_Task directions_
Please reproduce only the records from the line holding "The width and height of the screenshot is (1568, 771)." through the line holding "will (361, 48).", inclusive, with every coordinate in the answers raised by 102 and all other text unchanged.

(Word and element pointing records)
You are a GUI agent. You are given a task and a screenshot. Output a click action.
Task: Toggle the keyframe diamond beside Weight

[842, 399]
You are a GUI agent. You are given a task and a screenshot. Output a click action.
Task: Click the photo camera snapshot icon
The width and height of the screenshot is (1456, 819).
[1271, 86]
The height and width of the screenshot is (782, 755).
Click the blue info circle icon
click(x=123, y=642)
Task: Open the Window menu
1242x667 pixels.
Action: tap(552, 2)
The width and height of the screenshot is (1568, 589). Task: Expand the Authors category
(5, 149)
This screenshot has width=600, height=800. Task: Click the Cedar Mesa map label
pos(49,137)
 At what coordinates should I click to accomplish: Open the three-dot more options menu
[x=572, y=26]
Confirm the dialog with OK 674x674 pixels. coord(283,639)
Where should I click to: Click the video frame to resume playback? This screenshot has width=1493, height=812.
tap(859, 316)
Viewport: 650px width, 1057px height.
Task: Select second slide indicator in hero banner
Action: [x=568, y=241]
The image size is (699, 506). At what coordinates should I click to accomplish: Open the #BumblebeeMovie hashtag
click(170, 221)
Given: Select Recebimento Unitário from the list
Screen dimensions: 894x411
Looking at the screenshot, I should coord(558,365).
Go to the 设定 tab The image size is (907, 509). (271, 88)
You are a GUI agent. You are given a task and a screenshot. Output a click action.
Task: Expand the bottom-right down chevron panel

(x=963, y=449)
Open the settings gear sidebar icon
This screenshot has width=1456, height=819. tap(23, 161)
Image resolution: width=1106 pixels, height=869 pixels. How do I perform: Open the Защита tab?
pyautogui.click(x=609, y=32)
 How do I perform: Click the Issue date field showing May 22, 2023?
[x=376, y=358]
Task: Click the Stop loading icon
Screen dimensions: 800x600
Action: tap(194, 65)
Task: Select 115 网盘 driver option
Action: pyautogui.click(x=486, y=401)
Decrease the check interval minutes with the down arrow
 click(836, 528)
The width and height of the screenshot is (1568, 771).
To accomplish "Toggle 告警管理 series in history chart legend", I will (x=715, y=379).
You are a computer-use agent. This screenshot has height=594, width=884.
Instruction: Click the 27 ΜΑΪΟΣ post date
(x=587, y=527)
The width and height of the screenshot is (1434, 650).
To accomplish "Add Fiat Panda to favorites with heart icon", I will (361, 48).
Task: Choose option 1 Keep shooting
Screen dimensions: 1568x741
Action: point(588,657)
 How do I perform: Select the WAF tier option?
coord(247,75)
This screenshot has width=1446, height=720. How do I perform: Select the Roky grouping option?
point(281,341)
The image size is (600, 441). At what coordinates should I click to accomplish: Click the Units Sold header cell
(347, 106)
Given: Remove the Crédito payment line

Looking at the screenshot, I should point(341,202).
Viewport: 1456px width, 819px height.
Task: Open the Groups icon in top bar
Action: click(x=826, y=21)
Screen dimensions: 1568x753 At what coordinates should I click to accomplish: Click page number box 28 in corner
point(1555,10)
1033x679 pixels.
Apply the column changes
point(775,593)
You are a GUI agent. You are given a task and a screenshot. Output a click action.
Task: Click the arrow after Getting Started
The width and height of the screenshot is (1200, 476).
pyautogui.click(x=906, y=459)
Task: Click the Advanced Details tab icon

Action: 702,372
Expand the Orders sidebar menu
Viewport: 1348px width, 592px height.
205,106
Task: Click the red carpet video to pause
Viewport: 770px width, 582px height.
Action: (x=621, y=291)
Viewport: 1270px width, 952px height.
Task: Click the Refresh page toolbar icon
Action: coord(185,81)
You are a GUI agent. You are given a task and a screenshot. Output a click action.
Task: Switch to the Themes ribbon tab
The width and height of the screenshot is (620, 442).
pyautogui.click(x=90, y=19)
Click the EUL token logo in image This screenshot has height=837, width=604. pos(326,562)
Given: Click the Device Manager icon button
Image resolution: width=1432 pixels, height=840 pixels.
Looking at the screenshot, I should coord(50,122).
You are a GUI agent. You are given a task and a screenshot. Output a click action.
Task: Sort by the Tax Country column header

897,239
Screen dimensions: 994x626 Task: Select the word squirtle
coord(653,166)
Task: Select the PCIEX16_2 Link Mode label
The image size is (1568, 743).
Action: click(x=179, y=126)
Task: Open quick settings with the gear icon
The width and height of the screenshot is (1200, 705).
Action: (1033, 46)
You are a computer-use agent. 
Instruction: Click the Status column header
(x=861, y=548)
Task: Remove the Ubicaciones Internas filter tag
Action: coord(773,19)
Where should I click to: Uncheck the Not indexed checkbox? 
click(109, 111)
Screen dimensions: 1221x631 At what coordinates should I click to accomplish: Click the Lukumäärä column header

_Result below_
The width and height of the screenshot is (1568, 771).
To accomplish "Toggle 告警管理 series in history chart legend", I will (x=817, y=481).
You are a computer-use agent. This screenshot has height=594, width=884.
Instruction: Click the 27 ΜΑΪΟΣ post date
(x=689, y=629)
The width and height of the screenshot is (1434, 650).
To accomplish "Add Fiat Panda to favorites with heart icon", I will (463, 150).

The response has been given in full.